(Collected data)
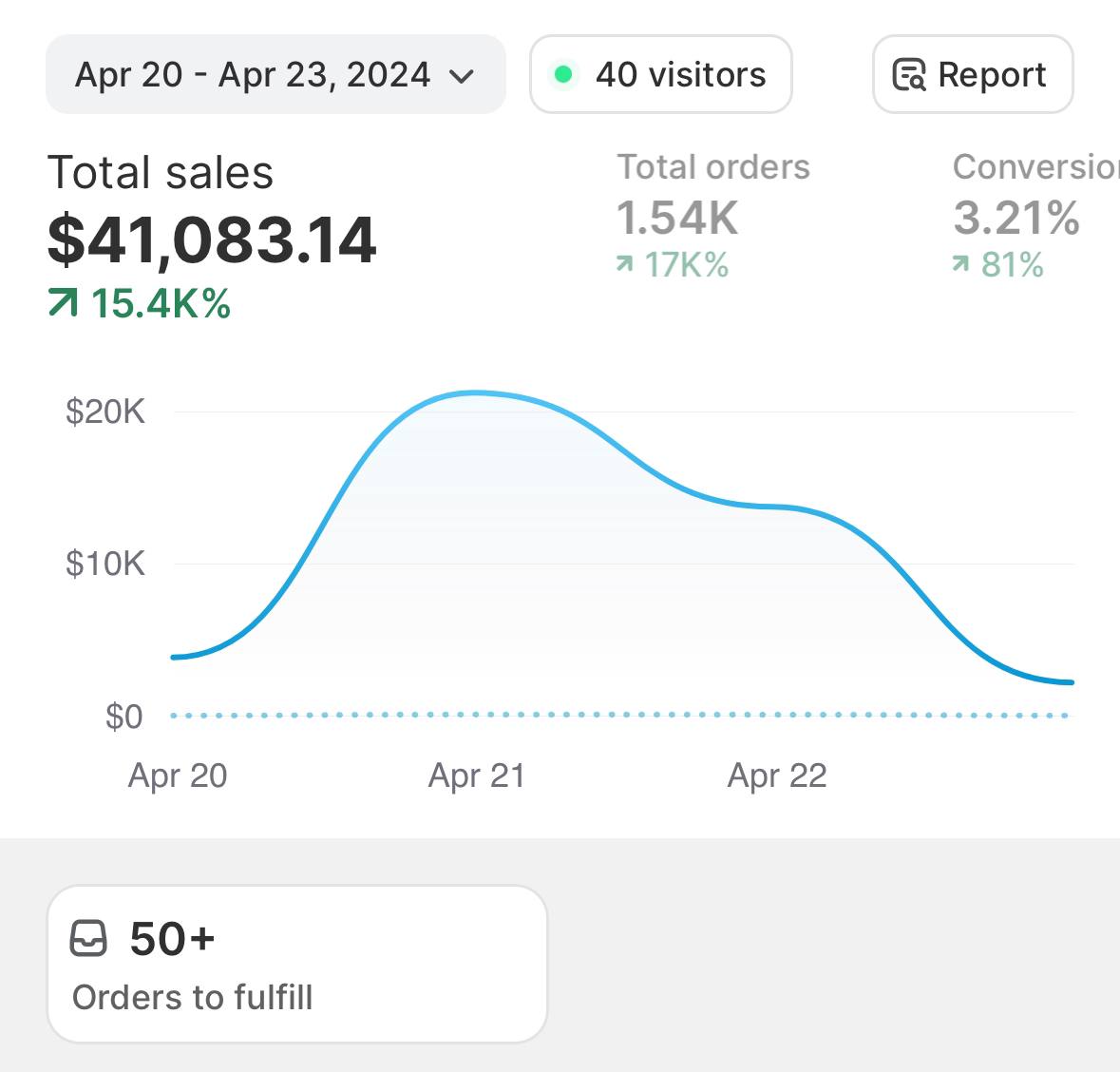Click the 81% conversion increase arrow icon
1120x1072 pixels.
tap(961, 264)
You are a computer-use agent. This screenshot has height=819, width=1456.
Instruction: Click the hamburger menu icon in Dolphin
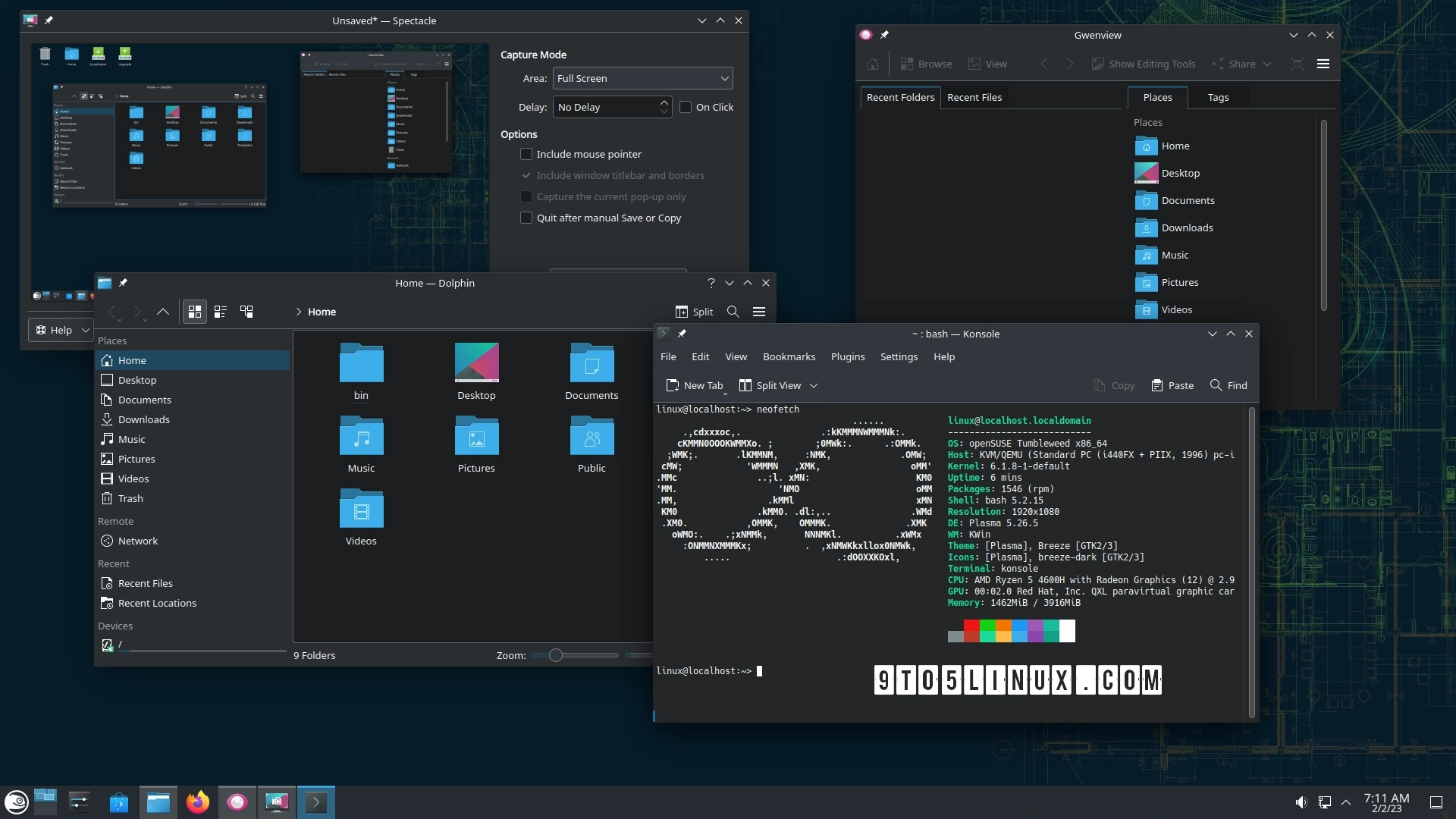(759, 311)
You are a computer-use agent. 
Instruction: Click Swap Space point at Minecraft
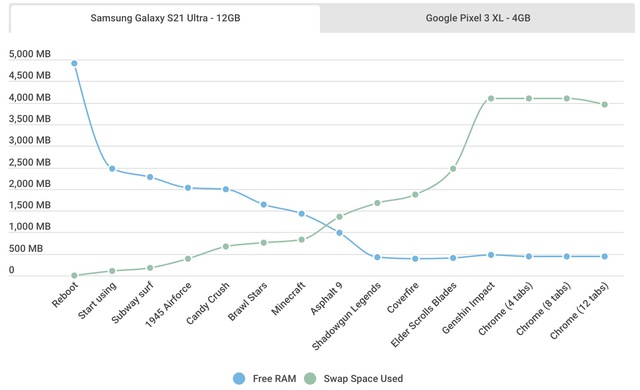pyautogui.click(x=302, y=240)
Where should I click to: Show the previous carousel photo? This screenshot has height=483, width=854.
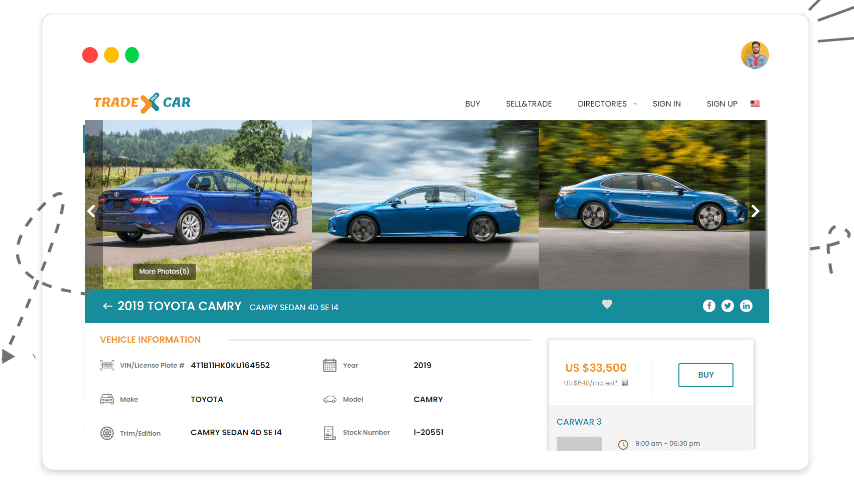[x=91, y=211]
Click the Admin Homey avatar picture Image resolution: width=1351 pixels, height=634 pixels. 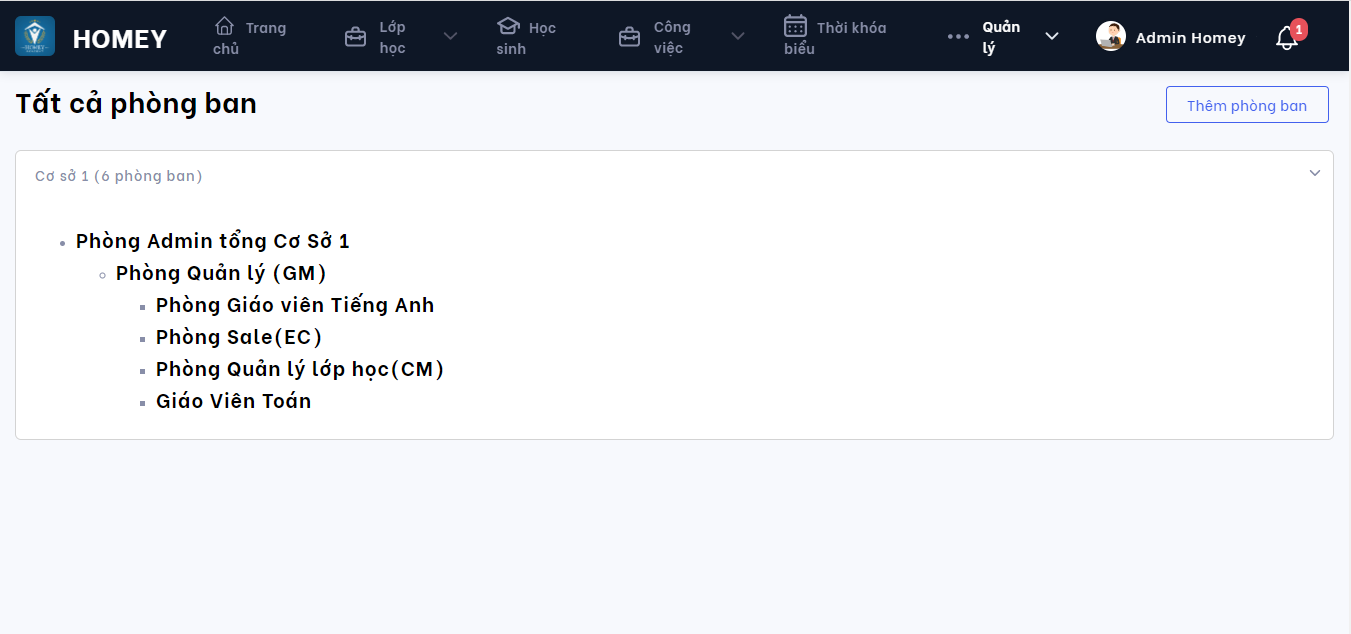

(What this task involves)
Once the line containing "You are a computer-use agent. This" is found, transcribe it and every line after it to the end of the records, exactly and with no pictures.

(Reply)
You are a computer-use agent. This screenshot has height=819, width=1456.
Instruction: Click the hamburger menu icon in Dolphin
(759, 311)
You are a computer-use agent. 
Instruction: Click Swap Space point at Minecraft
pyautogui.click(x=302, y=240)
Where should I click to: Show the previous carousel photo? This screenshot has height=483, width=854.
[x=91, y=211]
Click the Admin Homey avatar picture Image resolution: width=1351 pixels, height=634 pixels. 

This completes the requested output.